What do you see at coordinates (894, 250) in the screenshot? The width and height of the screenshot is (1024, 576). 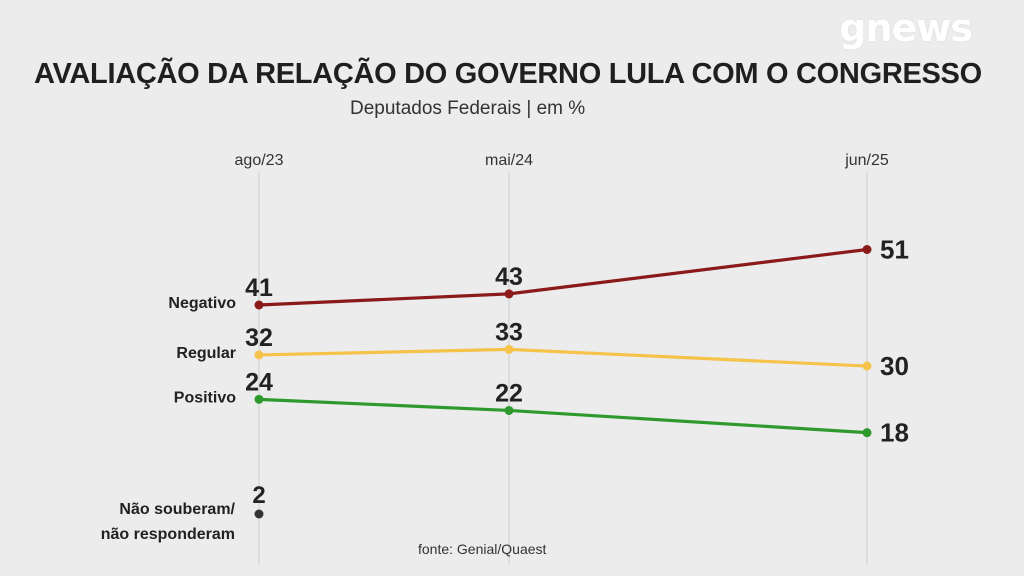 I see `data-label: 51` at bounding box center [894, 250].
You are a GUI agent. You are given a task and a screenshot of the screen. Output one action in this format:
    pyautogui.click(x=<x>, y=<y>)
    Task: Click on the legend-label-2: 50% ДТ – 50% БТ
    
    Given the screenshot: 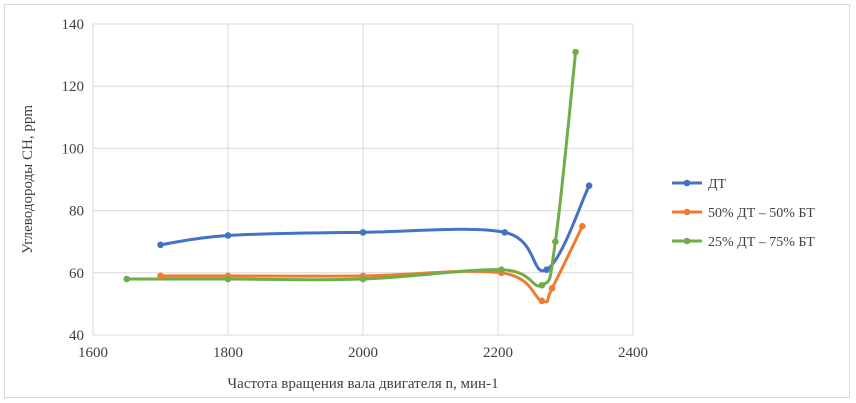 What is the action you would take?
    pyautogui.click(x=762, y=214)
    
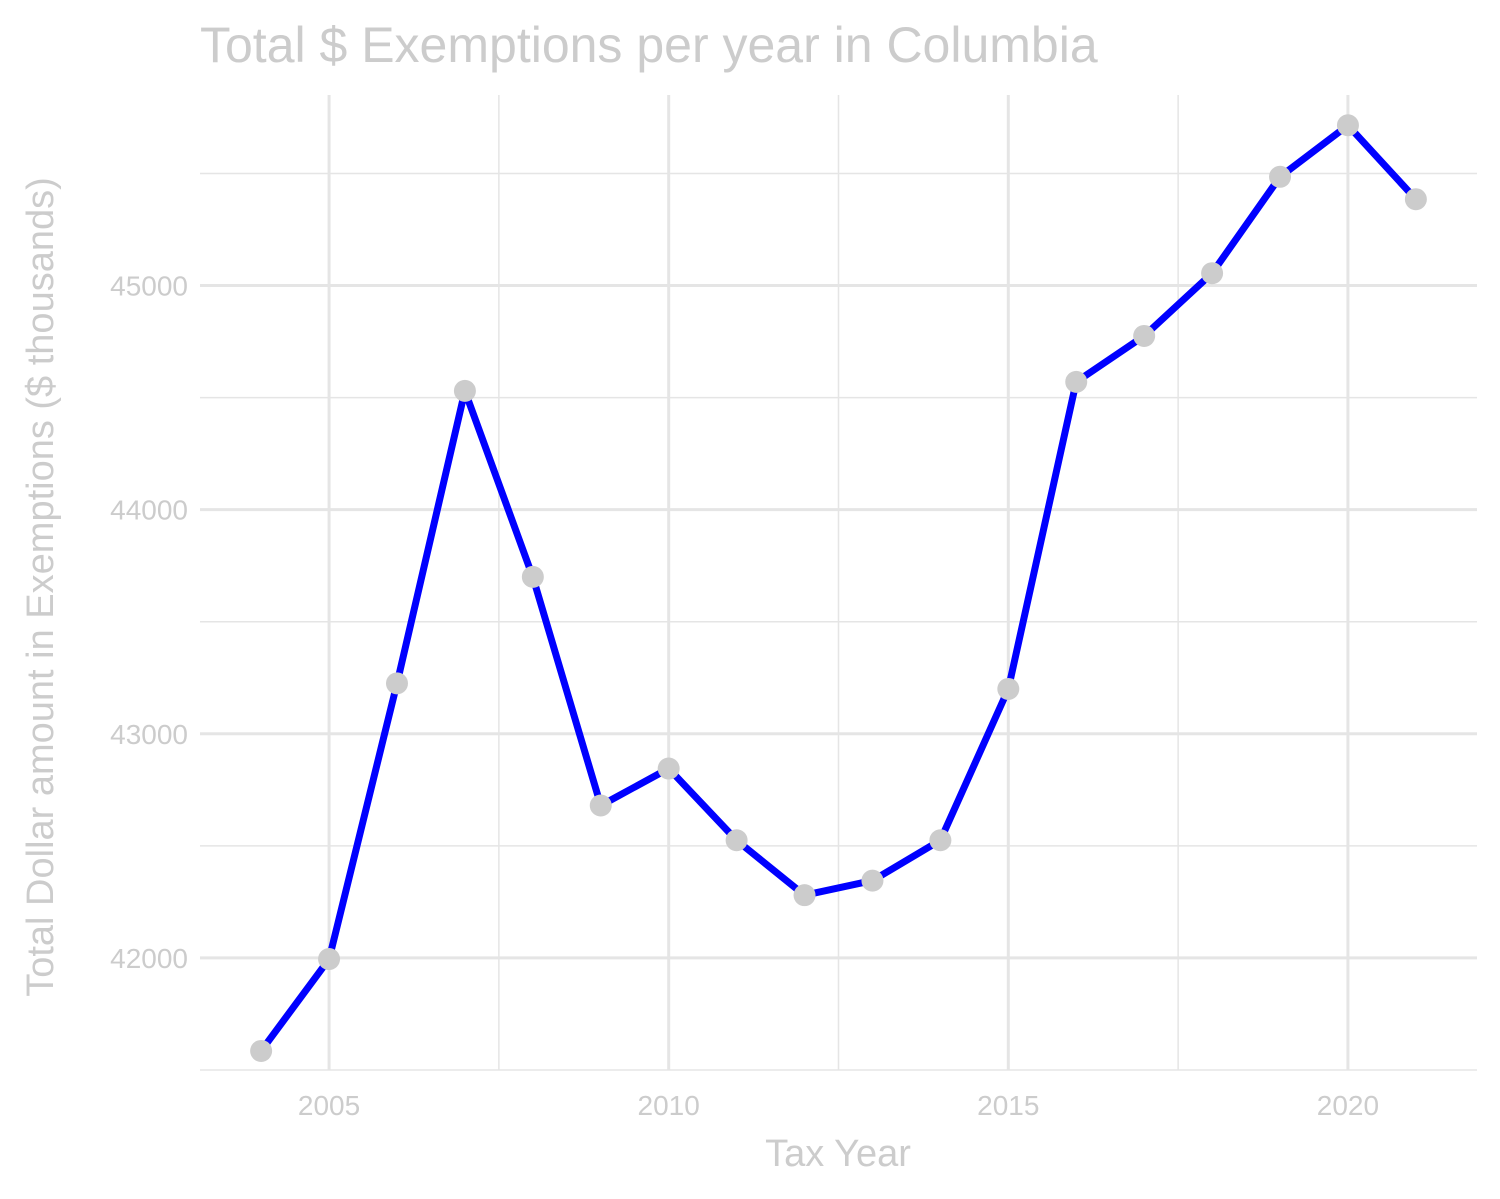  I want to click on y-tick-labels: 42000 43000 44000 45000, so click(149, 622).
———
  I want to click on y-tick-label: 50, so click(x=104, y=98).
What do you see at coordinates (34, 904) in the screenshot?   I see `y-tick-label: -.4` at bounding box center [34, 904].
———
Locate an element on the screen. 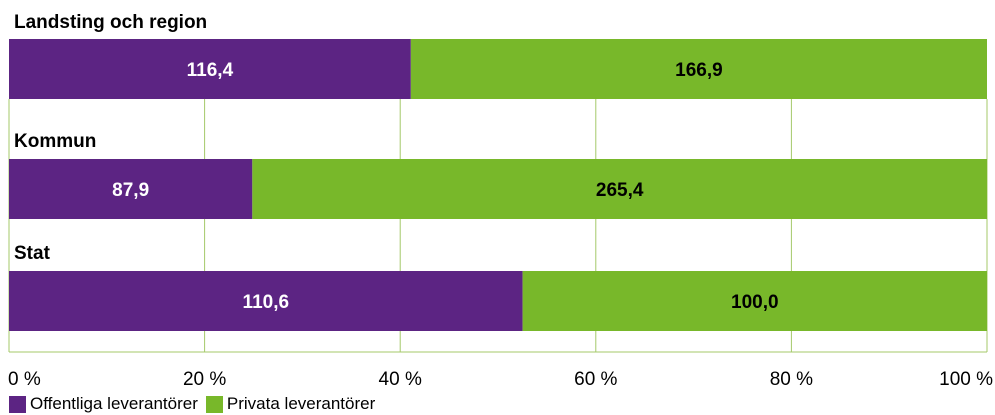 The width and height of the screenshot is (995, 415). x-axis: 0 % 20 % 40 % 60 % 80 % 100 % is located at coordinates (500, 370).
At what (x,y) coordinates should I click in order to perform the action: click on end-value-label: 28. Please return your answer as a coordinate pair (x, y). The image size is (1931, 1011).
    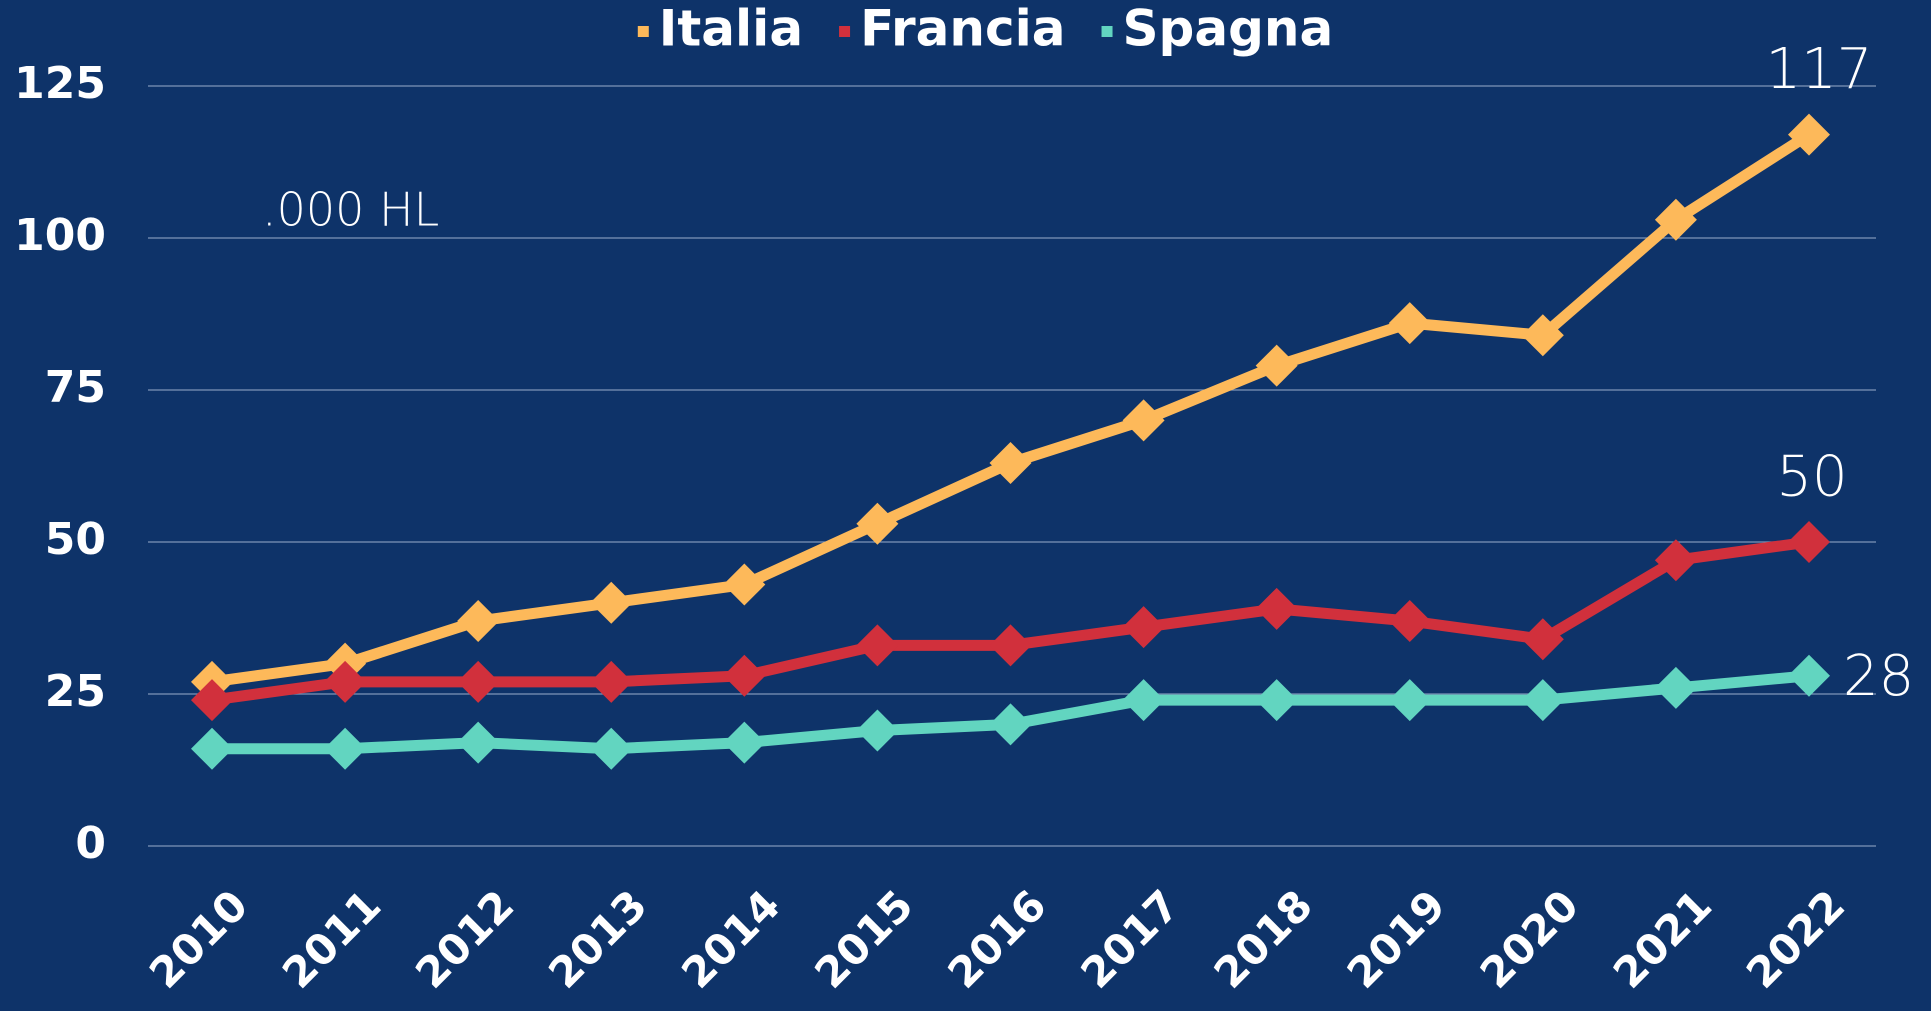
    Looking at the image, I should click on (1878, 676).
———
REQUIREMENT: Copy the material word for word, from the line that contains "At what (x,y)" through the line that contains "Looking at the", and leave the picture out.

TASK OUTPUT:
At what (x,y) coordinates should I click in order to perform the action: click on end-value-label: 28. Please return your answer as a coordinate pair (x, y). The image size is (1931, 1011).
    Looking at the image, I should click on (1878, 676).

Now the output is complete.